Action item:
In the listing below, locate the line containing "This screenshot has width=1280, height=581." and the line containing "Open the Конструктор ribbon tab". Output both of them and every line between, exactly as written, and nothing more.

Records to use:
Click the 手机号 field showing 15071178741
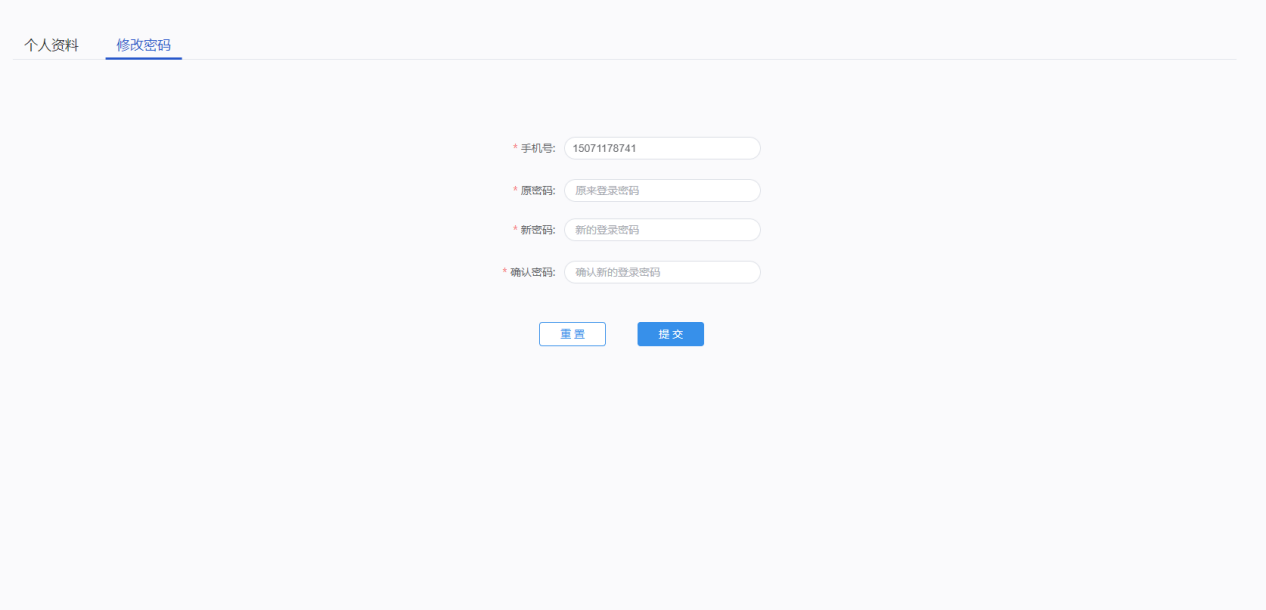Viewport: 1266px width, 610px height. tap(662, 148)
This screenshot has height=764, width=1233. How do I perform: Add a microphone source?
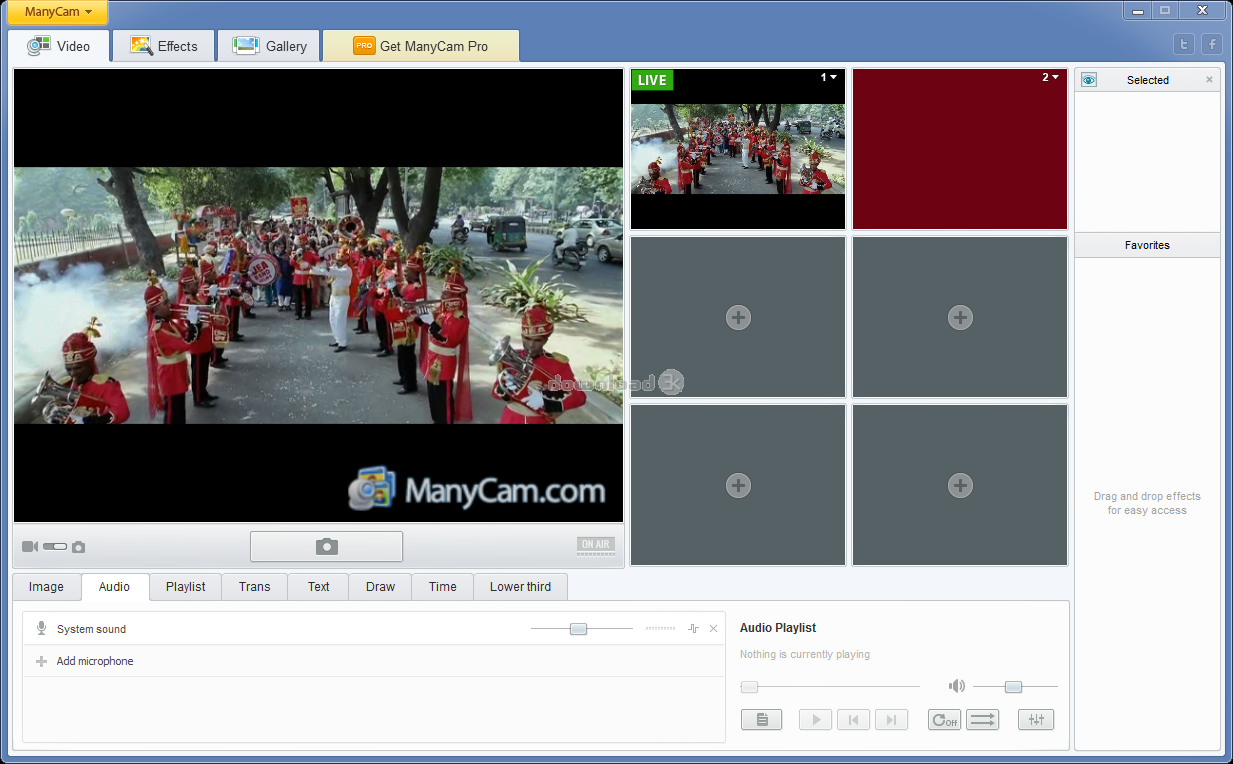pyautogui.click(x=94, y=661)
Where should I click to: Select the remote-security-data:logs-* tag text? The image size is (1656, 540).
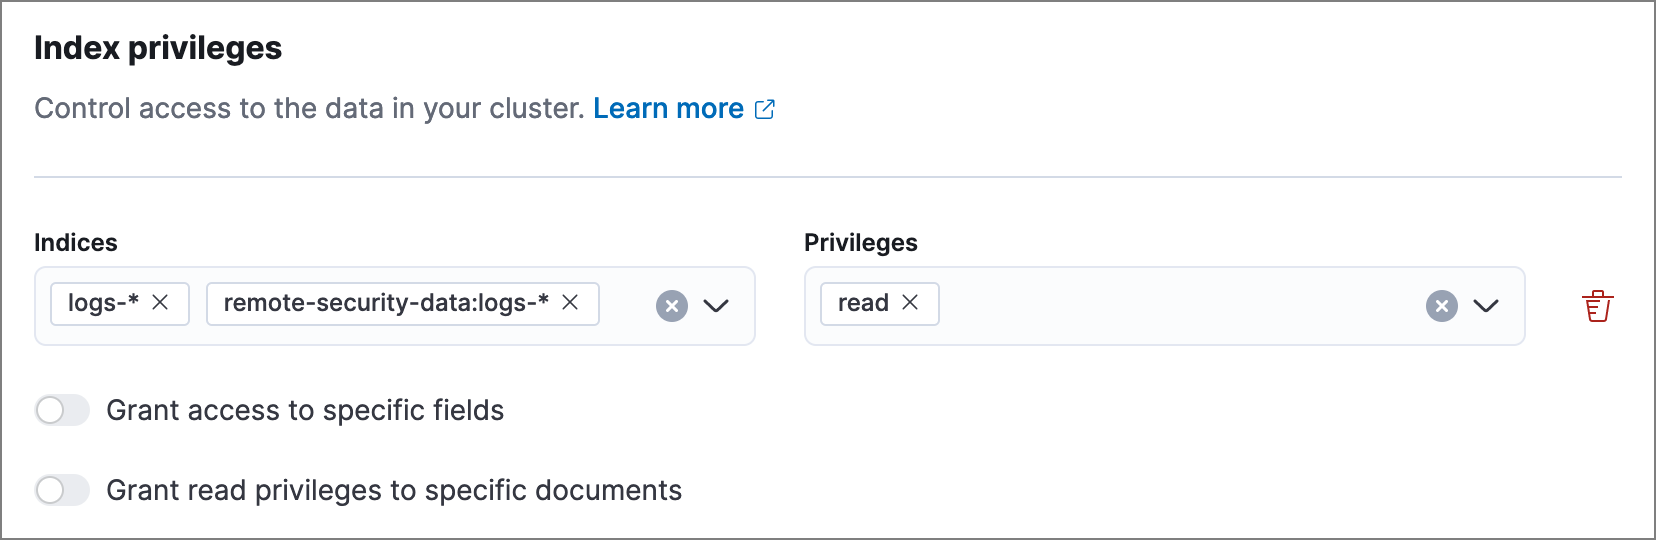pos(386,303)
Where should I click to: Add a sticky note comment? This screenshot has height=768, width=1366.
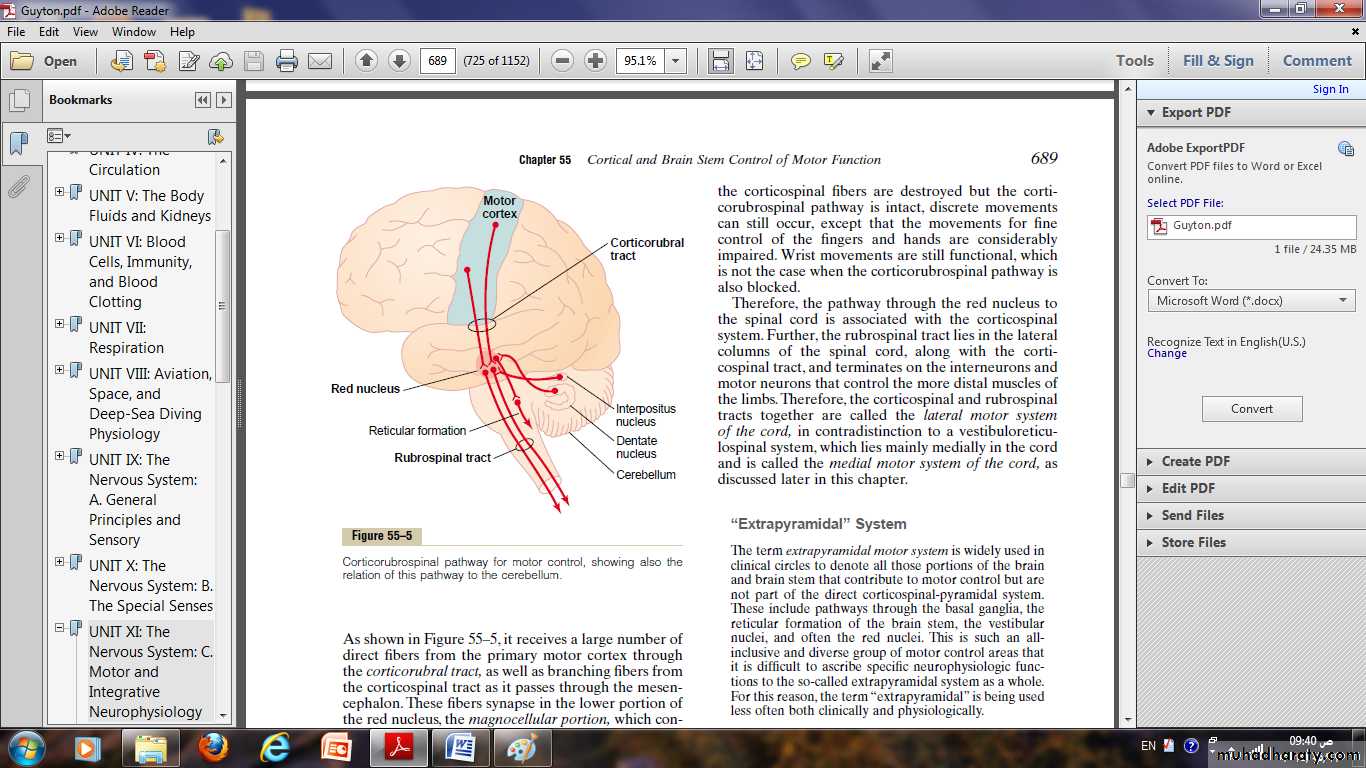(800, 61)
--
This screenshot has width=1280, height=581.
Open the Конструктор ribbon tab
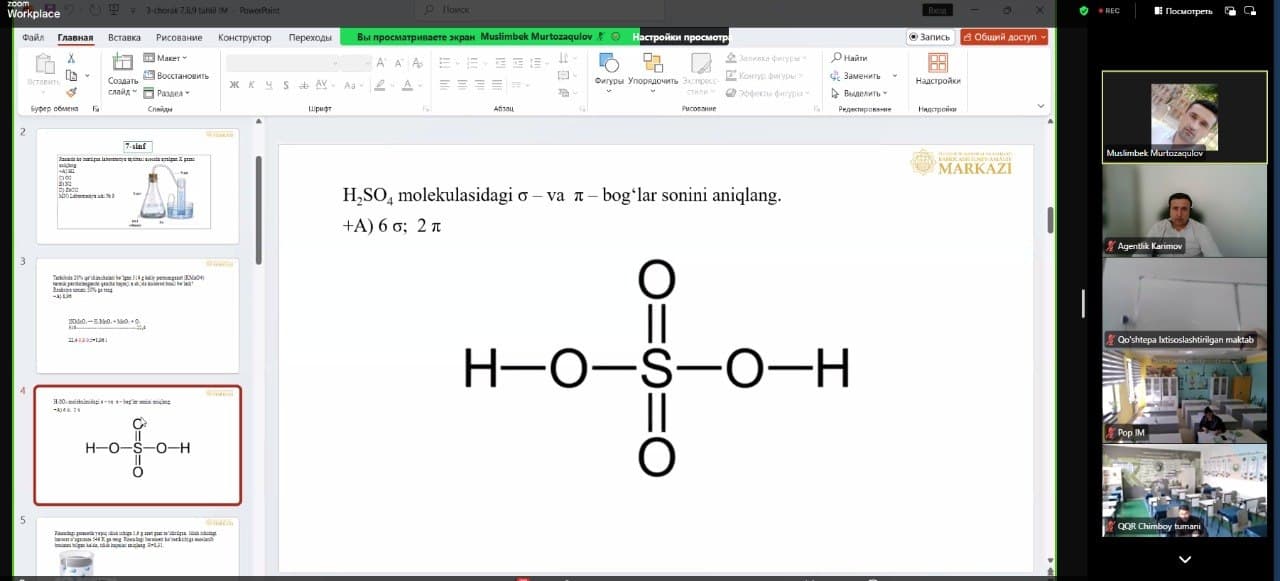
...
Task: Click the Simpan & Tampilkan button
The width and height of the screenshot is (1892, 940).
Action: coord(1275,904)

Your solution:
This screenshot has width=1280, height=581.
Open the Конструктор ribbon tab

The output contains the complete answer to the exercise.